Exercise details:
Pick out all lines of the entries that include the word "Mutsu" and copy them.

======== Data to use ========

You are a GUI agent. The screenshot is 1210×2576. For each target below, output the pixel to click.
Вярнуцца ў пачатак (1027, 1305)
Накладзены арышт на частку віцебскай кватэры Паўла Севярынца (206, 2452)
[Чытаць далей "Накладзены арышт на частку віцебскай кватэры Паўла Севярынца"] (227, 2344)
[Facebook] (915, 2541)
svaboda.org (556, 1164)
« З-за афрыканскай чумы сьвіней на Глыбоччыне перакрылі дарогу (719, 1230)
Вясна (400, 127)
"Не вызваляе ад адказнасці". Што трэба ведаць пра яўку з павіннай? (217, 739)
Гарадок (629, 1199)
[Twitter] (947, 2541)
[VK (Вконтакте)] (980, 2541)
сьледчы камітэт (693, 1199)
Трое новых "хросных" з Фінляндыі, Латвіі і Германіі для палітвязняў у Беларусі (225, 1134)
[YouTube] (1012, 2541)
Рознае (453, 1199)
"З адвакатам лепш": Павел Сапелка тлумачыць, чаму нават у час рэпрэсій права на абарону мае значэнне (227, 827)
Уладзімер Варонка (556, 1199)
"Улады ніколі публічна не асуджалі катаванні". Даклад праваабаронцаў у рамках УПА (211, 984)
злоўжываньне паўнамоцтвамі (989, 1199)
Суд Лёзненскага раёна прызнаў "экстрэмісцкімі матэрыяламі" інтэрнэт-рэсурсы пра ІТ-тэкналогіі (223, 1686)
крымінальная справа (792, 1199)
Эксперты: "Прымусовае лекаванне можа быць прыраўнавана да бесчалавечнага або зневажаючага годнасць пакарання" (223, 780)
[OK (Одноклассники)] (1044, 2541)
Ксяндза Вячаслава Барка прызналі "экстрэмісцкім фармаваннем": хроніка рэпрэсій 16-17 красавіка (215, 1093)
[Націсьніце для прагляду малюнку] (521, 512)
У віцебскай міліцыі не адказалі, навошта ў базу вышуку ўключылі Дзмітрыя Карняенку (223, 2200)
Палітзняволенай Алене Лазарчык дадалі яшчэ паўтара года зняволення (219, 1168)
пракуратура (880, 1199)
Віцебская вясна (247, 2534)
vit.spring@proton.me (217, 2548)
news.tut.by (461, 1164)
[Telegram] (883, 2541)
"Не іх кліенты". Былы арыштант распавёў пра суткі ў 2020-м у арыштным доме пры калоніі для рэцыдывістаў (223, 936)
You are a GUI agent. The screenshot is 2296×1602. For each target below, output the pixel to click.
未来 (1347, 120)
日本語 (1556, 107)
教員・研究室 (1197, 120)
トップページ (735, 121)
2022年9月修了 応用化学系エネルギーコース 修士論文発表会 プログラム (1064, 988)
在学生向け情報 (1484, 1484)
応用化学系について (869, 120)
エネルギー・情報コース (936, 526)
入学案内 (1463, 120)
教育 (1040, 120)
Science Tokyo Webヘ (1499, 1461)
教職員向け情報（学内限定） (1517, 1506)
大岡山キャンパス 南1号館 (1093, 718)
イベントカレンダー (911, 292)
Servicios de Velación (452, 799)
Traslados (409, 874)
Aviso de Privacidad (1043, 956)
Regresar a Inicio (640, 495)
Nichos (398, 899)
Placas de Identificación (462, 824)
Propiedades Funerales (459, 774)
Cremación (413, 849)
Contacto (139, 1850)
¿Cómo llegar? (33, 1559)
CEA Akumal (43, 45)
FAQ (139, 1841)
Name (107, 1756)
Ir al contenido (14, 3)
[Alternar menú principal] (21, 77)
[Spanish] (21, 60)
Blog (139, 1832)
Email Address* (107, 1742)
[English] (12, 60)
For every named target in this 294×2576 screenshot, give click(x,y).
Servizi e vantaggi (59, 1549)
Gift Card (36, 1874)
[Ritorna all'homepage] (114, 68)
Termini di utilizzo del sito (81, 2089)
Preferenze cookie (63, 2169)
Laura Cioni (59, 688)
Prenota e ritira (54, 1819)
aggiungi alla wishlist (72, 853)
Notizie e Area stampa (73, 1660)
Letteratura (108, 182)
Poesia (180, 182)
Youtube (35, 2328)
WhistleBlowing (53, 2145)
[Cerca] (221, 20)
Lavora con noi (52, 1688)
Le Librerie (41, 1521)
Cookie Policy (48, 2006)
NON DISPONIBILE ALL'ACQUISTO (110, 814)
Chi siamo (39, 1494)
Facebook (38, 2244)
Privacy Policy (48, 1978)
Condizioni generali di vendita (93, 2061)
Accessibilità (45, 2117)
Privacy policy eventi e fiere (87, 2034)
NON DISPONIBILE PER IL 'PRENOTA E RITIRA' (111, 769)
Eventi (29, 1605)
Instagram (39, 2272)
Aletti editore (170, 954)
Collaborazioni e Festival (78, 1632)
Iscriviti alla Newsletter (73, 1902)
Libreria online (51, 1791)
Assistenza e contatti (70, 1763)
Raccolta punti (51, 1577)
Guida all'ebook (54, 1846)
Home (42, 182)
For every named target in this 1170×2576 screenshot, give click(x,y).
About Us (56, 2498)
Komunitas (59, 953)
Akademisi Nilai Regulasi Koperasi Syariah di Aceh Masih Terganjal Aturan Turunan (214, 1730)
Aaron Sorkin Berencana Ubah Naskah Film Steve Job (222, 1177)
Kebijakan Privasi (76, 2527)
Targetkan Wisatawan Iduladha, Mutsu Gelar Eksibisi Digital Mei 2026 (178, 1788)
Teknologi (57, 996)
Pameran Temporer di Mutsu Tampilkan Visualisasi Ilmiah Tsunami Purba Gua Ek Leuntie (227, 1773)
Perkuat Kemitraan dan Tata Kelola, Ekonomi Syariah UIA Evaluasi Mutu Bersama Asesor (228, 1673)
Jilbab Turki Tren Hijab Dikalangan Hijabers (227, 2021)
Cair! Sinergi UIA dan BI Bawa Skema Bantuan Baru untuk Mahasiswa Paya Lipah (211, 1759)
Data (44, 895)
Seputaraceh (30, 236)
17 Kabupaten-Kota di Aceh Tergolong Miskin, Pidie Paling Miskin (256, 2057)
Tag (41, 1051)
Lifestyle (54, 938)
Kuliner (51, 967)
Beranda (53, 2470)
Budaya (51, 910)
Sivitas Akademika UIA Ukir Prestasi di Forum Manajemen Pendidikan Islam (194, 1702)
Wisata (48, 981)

========

Answer box:
Targetkan Wisatawan Iduladha, Mutsu Gelar Eksibisi Digital Mei 2026 (178, 1788)
Pameran Temporer di Mutsu Tampilkan Visualisasi Ilmiah Tsunami Purba Gua Ek Leuntie (227, 1773)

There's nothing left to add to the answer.